The Eurovision Song Contest is one of the yearly events heavily subsidised by the BBC. The fruit of this labour: Being made a loser and more often than not with zero points to add ridicule to the shame. Lord Lloyd Webber must have been in his cups when he accepted this assignment.
Like Christmas, the Eurovision Song Contest comes to us every year with a certainty. Like Christmas, it promises us so much. Like Christmas, it usually doesn’t live up to expectation. And like Christmas, it ends with a hangover. But also like Christmas, the preparations and discussions on it start much too early.
The Eurovision Song Contest started out as a singer and songwriter contest in 1954, for people who could sing and write songs. It turned into a multimillion Euro festival with show acts from all over Europe. It is therefore debatable, if quality has anything to do with it anymore. But the important thing about it is that the viewers are giving away the crown to the winner. That also is a change from the early days, when there were juries in every country giving points to the song to find the best or whatever.
The reading out of these points, now democratically distributed, is taking longer in modern Europe than the show itself; there are so many new countries all of a sudden. And they have definitely changed the contest once again. The change this time is not in the quality of singers or song texts, though personally I think the quality has gone up over the level reached in the eighties, but in the possibilities to win this contest.
Up to the point where the eastern European countries joined in the fun, it had been a fairly even affair, with the noted tendency that countries gave points rather to their neighbours than farther off, and that the northern countries tended to give the best placements to the other northern countries. But that was small fry and everybody could win no matter if it was one of the Big Four United Kingdom, France, Spain, and Germany who defray the costs of the contest, or one of the small ones.

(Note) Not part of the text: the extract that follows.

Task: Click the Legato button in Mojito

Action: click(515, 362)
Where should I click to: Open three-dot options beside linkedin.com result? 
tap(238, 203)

In recent years, the Big Four have more than once had the infamous zero points marker and western small countries more often than not didn’t even reach the finals. This has to do with the new eastern countries which have a tendency to cross-adjudge their points to each other rather than to western countries whose music must sound exceedingly dull to them.
Switzerland tried it once with taking up an eastern European band, Vanilla Ninja, and succeeded with that to 6thplace. But another year, when they sent out the biggest Swiss music export, DJ Bobo, the final was gloriously missed, even though Bobo had only just returned from an eastern tour which had been sold out.
Now Britain, after too many zeros, has taken up the big gun and asked Andrew Lloyd Webber to write the song for next year’s contest. I wouldn’t dare t doubt the tipsy Lord’s ability to write good musicals, quite apart from his beautiful Requiem. But I doubt that he can get the kind of music to paper that goes for the contest. And if he does, I doubt it will make a difference. Zero points again, let’s face it.
If the BBC would dare to get one of the eastern pop stars to perform the music of Lloyd Webber, then maybe there would be a chance of success. Instead we are looking forward to a further boring competition of indifferent singers to find the one who will perform and fail. Gloriously failing in lost causes was attributed to Oxford only; does it have to be the whole country now, year after year?
Maybe we should take the chance of the slump for a bailout, and bail out of the Eurovision Song Contest completely. Other countries are considering it, so why not we? We could put the moneys going into the contest every year perfectly well to some better programs that are less boring.